From opening Convocation to the Senior Candlelight Ceremony, the College of William and Mary remains unique among universities for its more than 300 years of history and student traditions. Former Vice
President for Student Affairs Sam Sadler ’64 M.Ed ’71 returned to campus Tuesday to share the history of these traditions and his own experiences as a student and administrator at the College.
“Tribe Traditions: The Origins and History of W&M Traditions,” a lecture and powerpoint slideshow, was sponsored by the Bishop James Madison Society, a secret on-campus organization that is best known for
sponsoring the “Last Lecture” program for one retiring professor each semester.

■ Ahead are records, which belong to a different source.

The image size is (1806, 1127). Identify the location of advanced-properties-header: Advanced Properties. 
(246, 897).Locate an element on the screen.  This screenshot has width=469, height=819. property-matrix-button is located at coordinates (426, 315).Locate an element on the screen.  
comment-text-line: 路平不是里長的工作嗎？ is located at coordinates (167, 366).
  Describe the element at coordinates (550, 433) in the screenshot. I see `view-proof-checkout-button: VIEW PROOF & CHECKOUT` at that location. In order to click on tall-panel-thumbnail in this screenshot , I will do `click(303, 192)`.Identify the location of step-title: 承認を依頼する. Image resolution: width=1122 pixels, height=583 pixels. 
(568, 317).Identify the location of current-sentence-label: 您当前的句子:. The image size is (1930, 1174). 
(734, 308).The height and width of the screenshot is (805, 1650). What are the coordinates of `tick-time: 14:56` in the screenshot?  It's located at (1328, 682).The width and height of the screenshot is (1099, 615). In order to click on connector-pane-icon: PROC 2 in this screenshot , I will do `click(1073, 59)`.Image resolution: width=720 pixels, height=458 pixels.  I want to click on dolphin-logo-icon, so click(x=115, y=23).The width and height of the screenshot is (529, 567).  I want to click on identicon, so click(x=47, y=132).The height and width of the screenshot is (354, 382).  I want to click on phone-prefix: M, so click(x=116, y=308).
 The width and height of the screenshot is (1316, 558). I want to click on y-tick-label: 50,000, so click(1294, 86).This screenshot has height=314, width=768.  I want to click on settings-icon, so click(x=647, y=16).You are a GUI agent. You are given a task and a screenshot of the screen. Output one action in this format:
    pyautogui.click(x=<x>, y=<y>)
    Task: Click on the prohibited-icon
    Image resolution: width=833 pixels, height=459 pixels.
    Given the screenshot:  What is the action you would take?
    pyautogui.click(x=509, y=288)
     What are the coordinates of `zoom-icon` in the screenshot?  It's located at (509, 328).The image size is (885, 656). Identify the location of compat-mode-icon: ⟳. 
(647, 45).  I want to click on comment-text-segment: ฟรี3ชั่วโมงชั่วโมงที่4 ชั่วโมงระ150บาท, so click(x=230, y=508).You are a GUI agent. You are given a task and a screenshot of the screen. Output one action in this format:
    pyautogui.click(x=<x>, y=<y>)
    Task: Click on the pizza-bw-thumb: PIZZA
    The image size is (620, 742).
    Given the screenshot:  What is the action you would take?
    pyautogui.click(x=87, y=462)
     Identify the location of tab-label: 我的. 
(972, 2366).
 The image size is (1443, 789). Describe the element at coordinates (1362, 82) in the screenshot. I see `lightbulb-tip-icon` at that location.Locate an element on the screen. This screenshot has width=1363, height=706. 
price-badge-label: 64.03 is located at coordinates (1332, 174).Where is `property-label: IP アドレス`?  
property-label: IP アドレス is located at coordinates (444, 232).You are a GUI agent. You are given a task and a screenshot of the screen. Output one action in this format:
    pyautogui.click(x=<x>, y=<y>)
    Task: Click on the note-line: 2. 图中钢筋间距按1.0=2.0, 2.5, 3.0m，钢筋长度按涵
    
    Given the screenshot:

Louise Kale, director of the Historic Campus, was scheduled to participate in the lecture but could not attend due to illness.
“Has anyone seen ‘Fiddler on the Roof?’ The main character at one point goes on singing, ‘Traditions!’ But why are they such a big deal?” Sadler said. “If it has survived at William and Mary, then it has survived in some form because it gives value to us, it expresses something important about our community,” he added.
Sadler said only a few current traditions of the College are relics from its early colonial history. While the Lord Botetourt Medal was first given to honor student scholarship during Commencement ceremonies in 1772, many of the most popular rituals are relatively new creations. The King’s and Queen’s Ball, which takes place at the end of each Spring semester, was created in the 1980s and based on a previously discontinued dining and concert event called “spring finals weekend.”
Some traditions have disappeared from the student body altogether. The bronze statue of Lord Botetourt in the Wren Yard is now commonly decorated with green and gold balloons on special occasions. However, the University of Richmond was once known for coating the statue in red before sports games. The stone statue was also involved in some hazing rituals during Sadler’s time as a student.
“One of the things you had to do as a freshman was to stop every time you came up the sidewalk and approach the statue of Lord Botetourt,” Sadler said. “If you were a woman you had to curtsy, and if you were a man you had to bow to Lord Botetourt and wear ridiculous little dunce caps.”
During Sadler’s early years as a College administrator, a popular tradition was “breakout.” The annual event involved male students calling female students out of their dorms to form a massive snake-dance all the way to the Williamsburg Inn pond. The event had to be completed before the female students’ mandatory 11 p.m. curfew.
Sadler said that some of the College’s most beloved traditions are actually borrowed from other universities.
The “senior walk” across campus during Commencement was adapted from a ceremony at Brown University, during which a set of gates are locked behind freshmen at the start of the school year and unlocked only for senior graduation.
The “senior class candlelight ceremony” during Commencement was adapted from the Cornell University tradition of carrying candles around a nearby lake. Students at the College became frustrated when College President Tom Graves moved the graduation ceremony away from the Wren Building, so Sadler and other College administrators created the Candlelight Ceremony as a replacement event at the historic building.
“I think it’s one of the prettiest ceremonies. There have been a number of years where I’ve actually gotten to
stand on the second floor of the Wren and look out on the crowd and the candlelight begins to spread through the crowd with tremendous symbolic value,” Sadler said. “There’s just something that strikes a very responsive chord in students.”
Some traditions have been reworked and revived by students throughout the history of the College.
The Yule Log Ceremony originally involved College administrators dressed in elaborate colonial costumes at a formal dining event.
The ceremony evolved when Mortar Board and Omicron Delta Kappa began sponsoring it in the 1960s.
Convocation has existed at the College in various forms and at many locations throughout its history, reaching its current form in 1993 at the Wren Building under Sadler’s guidance.
He said that the now-common welcome of the incoming class by upperclassmen began as a spontaneous gathering by students one year to celebrate the new freshmen, and this festive atmosphere has remained part of the tradition ever since.
Sadler not only had a part in creating College traditions, but has participated in many of them as well.
During his time as a student in the 1960s, the Triathlon consisted of only the Governor’s Palace stretch.
“I waited until the last semester to jump the wall, and then when I came out there was a German shepherd on the other side,” Sadler said.